Provided passage
>> BEGIN
# owning 2 female littermates



## paws4life (Aug 14, 2015)

I have 2 females from same litter not knowing any better at the time that have been spayed .They are 2 1/2 yrs old and did fine until they turned a yr old and began fighting. We live in the country so they were poorly socialized as puppies and they now have their own rooms inside and outside play area has a divider so they can play and see each other but can't harm one another and they do fine but actually together they occasionally will start sniffing and then the fight is on. Anyone have any ideals of how to deal with this or will they grow out of it? Trainer said one has fear aggression and other lacks self confidence


----------



## Jax08 (Feb 13, 2009)

I'm sorry. My advice is to rehome one. This is not fixable. Your life, and theirs, will be one of rotate and manage. Rehome one and let her live her life without the stress of fighting.


----------



## LaRen616 (Mar 4, 2010)

Jax08 said:


> I'm sorry. My advice is to rehome one. This is not fixable. Your life, and theirs, will be one of rotate and manage. Rehome one and let her live her life without the stress of fighting.


I agree with Jax. 

Once they fight, they will always fight. Never leave them alone together again. It is better to rehome one. Sorry.


----------



## DutchKarin (Nov 23, 2013)

Yeah, probably not easily fixable. Manage or rehome. Sorry.


----------



## wolfy dog (Aug 1, 2012)

All the above and find another trainer.


----------



## dogfaeries (Feb 22, 2010)

No, it's not going to get better. Girls together can be really bad news. You either keep them separate forever, or rehome one.
>> END
Dataset records
>> BEGIN
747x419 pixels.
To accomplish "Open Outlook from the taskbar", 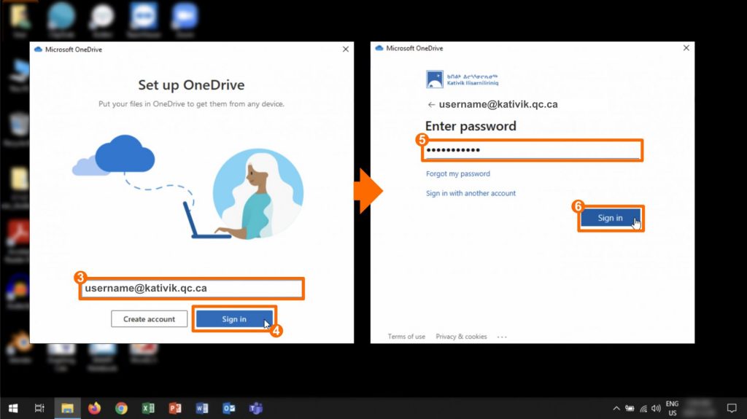I will (x=229, y=408).
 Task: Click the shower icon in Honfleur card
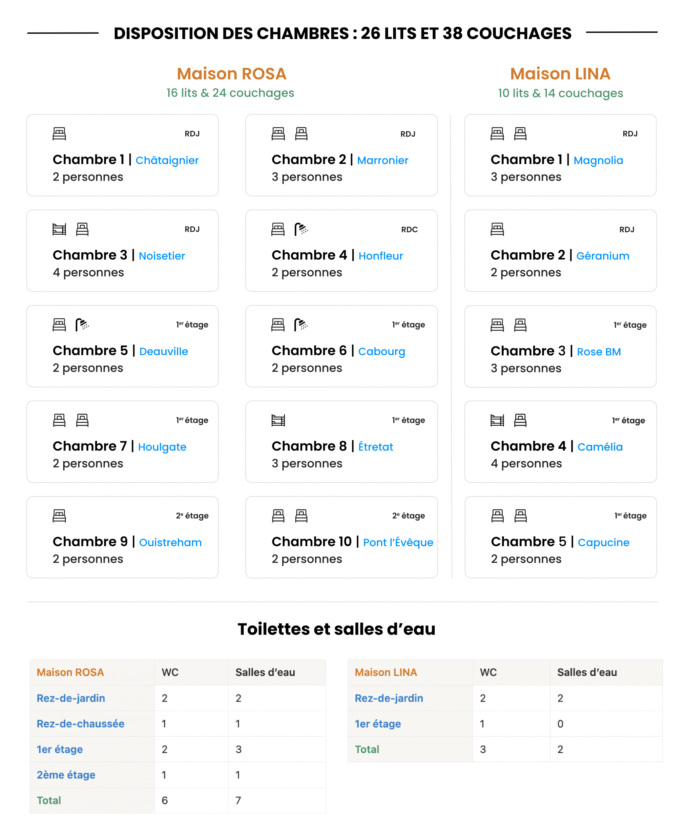click(301, 229)
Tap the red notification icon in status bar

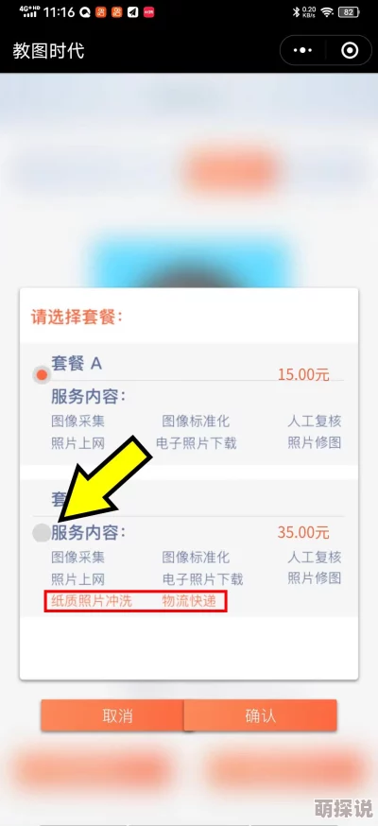149,12
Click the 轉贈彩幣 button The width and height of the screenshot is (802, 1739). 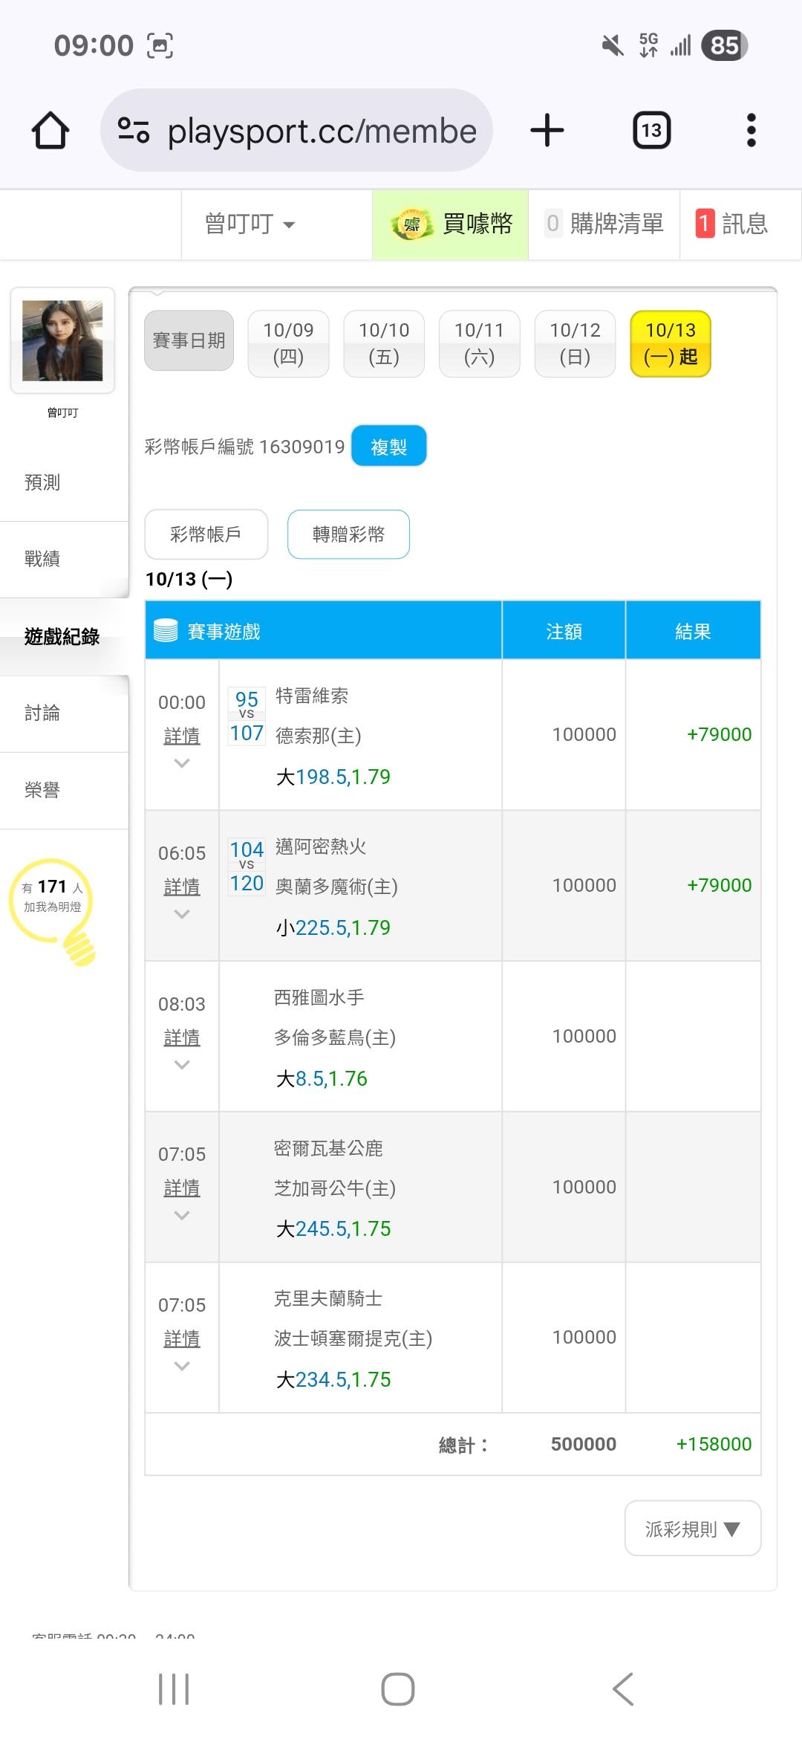(x=348, y=534)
>> END
Required work
1) In the forum thread about two female littermates that fight, what did the trainer say about the dogs?
2) Continue the forum thread about two female littermates that fight, starting after its last sentence.

Answers given
1) One has fear aggression and the other lacks self-confidence.

2)
I took in a young female Dobe one time (a rescue situation) when I had an adult female Dobe. They got along for about 18 months and then suddenly the fight was on. I had to find a home for the younger one. Once girls decide they don't like each other, it just doesn't go away.


----------



## selzer (May 7, 2005)

If you have a solid kennel for each dog, you can manage both girls and have one in and one out, just rotate, put one in her kennel, then let the other out of hers, so each has time with you. Take them individually to classes, preferably on separate nights. Find what each does best and do that with them. Love them individually. This isn't easily fixable and could be serious damage to you and them, if you continue to try and make them like each other. They are better off with the other -- don't feel all alone when they are home alone, they are separate. Just make sure of your kennel, make sure they cannot dig into the other. 

Good luck. It can be managed, or you can rehome one -- either is equally acceptable, so long as if you rehome, you send her to a home where she is likely to succeed.


----------



## carmanj (Apr 15, 2011)

I adopted two litter mates females at age two from a shelter. They always loved each other and played. Sometimes ruff play but never aggressive. When one died suddenly in my back yard her sister sat and laid on top of her body. Very sad. A good trainer might be able to help. Again a good one.


----------



## wyoung2153 (Feb 28, 2010)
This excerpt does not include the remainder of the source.